MADRID 4 Feb. (EUROPA PRESS)
El invierno puede ser la época favorita para los amantes de la moda, ya que el descenso de las temperaturas y el clima frío permite que se saquen las botas del armario. Lluvia, nieve o viento, estos zapatos pueden salvar los pies de muchas circunstancias climatológicas, pero generalmente solo se utilizan durante el invierno.
Cuando empieza a hacer más calor con la llegada de la primavera, es el momento de empezar a guardar el calzado invernal para el año que viene. Sin embargo, muchas botas, si no se almacenan correctamente, pueden generar malos olores o deformarse.
TRUCOS FÁCILES PARA EVITAR QUE TUS BOTAS SE DEFORMEN
Las botas de caña alta requieren especial cuidado a la hora de guardarlas, particularmente si son de piel, ya que se busca alargar su vida útil lo máximo posible.

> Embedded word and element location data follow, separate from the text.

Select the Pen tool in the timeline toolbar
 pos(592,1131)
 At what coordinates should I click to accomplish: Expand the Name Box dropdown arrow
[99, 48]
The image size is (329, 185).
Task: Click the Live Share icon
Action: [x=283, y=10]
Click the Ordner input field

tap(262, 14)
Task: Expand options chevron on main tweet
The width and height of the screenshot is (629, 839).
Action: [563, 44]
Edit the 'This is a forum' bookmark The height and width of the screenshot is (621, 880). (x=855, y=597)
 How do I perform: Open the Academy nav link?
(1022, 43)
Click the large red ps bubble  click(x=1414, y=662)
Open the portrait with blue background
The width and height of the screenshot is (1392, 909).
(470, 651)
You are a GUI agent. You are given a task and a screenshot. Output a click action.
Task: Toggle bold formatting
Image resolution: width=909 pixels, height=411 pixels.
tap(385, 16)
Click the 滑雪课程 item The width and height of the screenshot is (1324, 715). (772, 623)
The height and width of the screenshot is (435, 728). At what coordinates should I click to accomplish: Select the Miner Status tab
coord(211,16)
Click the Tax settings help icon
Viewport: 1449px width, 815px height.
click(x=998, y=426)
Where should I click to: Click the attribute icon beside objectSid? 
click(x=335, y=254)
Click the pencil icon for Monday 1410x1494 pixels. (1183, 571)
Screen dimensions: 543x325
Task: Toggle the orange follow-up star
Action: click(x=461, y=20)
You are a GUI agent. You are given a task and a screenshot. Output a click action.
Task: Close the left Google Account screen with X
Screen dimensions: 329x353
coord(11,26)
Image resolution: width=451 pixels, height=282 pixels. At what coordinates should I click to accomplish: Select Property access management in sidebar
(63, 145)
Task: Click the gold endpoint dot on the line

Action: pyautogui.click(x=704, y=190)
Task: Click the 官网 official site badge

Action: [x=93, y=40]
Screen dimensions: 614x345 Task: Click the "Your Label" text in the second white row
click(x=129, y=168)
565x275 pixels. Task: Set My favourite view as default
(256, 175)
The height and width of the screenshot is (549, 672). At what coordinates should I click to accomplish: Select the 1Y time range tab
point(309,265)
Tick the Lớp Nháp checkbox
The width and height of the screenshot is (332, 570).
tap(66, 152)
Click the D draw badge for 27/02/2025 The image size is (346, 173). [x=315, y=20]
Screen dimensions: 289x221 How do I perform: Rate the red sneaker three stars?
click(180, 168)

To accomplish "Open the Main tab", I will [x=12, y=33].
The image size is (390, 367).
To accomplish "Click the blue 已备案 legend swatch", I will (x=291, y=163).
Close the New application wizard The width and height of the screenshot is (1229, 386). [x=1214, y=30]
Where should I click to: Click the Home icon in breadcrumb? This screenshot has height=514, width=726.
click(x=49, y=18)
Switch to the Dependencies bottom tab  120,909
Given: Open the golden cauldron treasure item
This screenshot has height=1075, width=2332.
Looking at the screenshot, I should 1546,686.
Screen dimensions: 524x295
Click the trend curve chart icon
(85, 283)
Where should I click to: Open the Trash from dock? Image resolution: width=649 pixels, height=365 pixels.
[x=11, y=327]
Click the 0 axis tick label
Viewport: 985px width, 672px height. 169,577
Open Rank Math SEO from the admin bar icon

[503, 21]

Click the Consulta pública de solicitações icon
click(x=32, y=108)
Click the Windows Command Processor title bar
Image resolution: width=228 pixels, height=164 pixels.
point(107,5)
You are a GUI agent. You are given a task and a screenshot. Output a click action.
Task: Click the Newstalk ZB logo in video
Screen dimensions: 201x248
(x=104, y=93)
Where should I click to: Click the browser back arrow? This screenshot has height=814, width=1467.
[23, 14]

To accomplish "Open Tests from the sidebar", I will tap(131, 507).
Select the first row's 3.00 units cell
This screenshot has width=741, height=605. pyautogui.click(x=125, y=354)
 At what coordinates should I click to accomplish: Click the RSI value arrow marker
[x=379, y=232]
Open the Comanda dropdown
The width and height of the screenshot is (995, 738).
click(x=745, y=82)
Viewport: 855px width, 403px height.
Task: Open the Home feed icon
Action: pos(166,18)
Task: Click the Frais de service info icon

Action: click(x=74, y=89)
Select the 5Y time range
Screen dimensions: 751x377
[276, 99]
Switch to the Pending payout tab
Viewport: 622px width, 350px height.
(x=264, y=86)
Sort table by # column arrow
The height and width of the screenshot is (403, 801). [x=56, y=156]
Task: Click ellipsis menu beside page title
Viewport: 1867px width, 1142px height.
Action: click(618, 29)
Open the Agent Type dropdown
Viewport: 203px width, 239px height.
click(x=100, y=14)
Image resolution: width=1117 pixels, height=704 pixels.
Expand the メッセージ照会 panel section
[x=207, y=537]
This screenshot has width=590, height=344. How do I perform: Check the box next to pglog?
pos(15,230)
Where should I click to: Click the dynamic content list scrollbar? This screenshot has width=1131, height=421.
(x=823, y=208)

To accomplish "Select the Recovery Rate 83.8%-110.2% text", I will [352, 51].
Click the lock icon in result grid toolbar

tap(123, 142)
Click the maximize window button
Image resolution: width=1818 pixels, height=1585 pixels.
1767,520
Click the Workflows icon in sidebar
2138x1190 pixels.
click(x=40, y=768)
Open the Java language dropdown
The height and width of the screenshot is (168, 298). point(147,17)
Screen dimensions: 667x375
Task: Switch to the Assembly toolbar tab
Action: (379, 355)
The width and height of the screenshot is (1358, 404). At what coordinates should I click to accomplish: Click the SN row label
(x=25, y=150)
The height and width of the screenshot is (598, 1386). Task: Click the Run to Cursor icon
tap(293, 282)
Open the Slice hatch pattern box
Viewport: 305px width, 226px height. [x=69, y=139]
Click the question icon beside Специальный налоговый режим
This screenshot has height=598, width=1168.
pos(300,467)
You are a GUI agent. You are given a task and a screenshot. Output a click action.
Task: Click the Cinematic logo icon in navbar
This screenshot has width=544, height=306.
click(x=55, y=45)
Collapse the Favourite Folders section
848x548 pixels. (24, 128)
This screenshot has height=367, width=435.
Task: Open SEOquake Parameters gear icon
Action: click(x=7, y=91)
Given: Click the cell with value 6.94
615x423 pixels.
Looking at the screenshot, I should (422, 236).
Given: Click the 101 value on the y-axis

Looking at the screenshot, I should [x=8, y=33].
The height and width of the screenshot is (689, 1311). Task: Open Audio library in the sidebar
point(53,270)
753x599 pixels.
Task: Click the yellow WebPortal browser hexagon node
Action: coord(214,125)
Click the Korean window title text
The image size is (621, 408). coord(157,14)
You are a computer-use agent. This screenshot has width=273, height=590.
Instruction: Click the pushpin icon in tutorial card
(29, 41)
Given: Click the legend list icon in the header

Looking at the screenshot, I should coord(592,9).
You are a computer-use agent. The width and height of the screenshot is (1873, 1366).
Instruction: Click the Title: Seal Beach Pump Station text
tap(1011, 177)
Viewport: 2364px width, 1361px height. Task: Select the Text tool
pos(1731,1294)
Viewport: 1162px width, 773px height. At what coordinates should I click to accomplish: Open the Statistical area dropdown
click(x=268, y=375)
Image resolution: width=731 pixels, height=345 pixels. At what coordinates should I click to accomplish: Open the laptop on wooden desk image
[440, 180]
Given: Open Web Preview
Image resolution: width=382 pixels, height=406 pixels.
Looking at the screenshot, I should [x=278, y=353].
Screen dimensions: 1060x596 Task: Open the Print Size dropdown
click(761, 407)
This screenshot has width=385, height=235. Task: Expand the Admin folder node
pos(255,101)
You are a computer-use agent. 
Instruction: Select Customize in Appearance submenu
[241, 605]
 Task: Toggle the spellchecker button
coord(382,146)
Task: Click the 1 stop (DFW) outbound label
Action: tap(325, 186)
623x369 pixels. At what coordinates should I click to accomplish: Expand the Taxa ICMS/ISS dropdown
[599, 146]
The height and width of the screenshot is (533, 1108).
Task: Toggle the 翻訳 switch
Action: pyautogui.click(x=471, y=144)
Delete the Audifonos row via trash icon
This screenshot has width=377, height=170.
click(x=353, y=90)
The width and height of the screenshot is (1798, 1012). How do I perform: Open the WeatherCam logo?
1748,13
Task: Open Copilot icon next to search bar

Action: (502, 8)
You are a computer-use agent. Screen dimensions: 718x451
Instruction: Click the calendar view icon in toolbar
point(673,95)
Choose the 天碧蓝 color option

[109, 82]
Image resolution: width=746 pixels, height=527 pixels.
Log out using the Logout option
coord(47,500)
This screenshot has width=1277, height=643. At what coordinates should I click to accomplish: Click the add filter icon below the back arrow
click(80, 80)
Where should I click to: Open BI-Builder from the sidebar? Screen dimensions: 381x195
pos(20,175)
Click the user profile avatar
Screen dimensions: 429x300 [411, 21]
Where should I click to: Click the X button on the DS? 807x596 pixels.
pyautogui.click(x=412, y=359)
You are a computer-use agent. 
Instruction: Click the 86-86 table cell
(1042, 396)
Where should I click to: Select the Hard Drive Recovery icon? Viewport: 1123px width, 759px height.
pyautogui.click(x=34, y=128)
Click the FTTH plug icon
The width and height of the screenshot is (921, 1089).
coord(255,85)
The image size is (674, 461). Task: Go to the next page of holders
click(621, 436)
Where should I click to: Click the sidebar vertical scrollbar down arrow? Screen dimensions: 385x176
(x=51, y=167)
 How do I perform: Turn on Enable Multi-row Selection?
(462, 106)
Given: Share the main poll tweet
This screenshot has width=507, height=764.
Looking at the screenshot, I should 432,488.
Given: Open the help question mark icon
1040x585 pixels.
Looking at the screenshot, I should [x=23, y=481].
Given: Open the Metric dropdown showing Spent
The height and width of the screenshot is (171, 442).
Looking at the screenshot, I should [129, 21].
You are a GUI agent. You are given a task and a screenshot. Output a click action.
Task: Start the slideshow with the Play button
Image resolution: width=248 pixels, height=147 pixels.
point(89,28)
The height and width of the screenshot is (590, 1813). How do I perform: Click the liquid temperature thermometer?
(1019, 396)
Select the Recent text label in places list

Aunque existen productos diseñados especialmente para evitar que este zapato se deforme, también hay unos cuantos trucos caseros que cumplen esta función.
En primer lugar, se puede utilizar un churro de piscina. Este se corta a la medida deseada de la caña de la bota, se introduce en su interior y se almacena el calzado en un sitio oscuro, fresco y seco para evitar la degradación del material. Una alternativa, si no se quiere usar un churro de piscina, es enrollar una bolsa de papel. Esta se puede enroscar firmemente e introducir en la bota para su correcta conservación.
Otro truco consiste en utilizar una pinza con un disco de algodón. Al juntar las botas, se coloca el algodón en la parte superior, donde ambas entran en contacto y se pone una pinza en el centro para sujetarlo. Esto método evita que se quede la impresión de la pinza en la bota.
CÓMO EVITAR LOS MALOS OLORES
Las botas, como cualquier zapato, acumulan suciedad y sudor con el uso. Además, algunos materiales ofrecen menos ventilación, lo que limita la evaporación del sudor. Al igual que ocurre con la deformación, existen productos específicos para controlar y evitar los olores acumulados, como desodorantes específicos o plantillas, pero hay algunos trucos caseros que pueden ayudar en este proceso.
El bicarbonato sódico, aliado en la cocina y en la limpieza, también puede utilizarse para controlar los olores. Basta con espolvorear un poco en el interior de los zapatos y dejarla actuar durante la noche, de acuerdo con información divulgada por los expertos de Pisamonas. Para retirarlo, se puede sacudir el calzado o se puede usar una aspiradora para eliminar los residuos.
Similarmente, el vinagre blanco se puede diluir con agua, rociar en el interior del zapato, y dejar secar al aire. Según los expertos, esta mezcla es especialmente útil para evitar el crecimiento de bacterias, responsables por los olores desagradables.
También se puede introducir una pequeña bolsa con hierbas aromáticas, como la lavanda, dentro del zapato. Esto puede ayudar a eliminar el mal olor y puede además dejar un aroma agradable al retirarlo.
Por último, las botas pueden congelarse durante unas horas o toda la noche para evitar bacterias y hongos. Estas se guardan en una bolsa y, tras el proceso, necesitan unas horas para que se descongelen y puedan volver a utilizarse.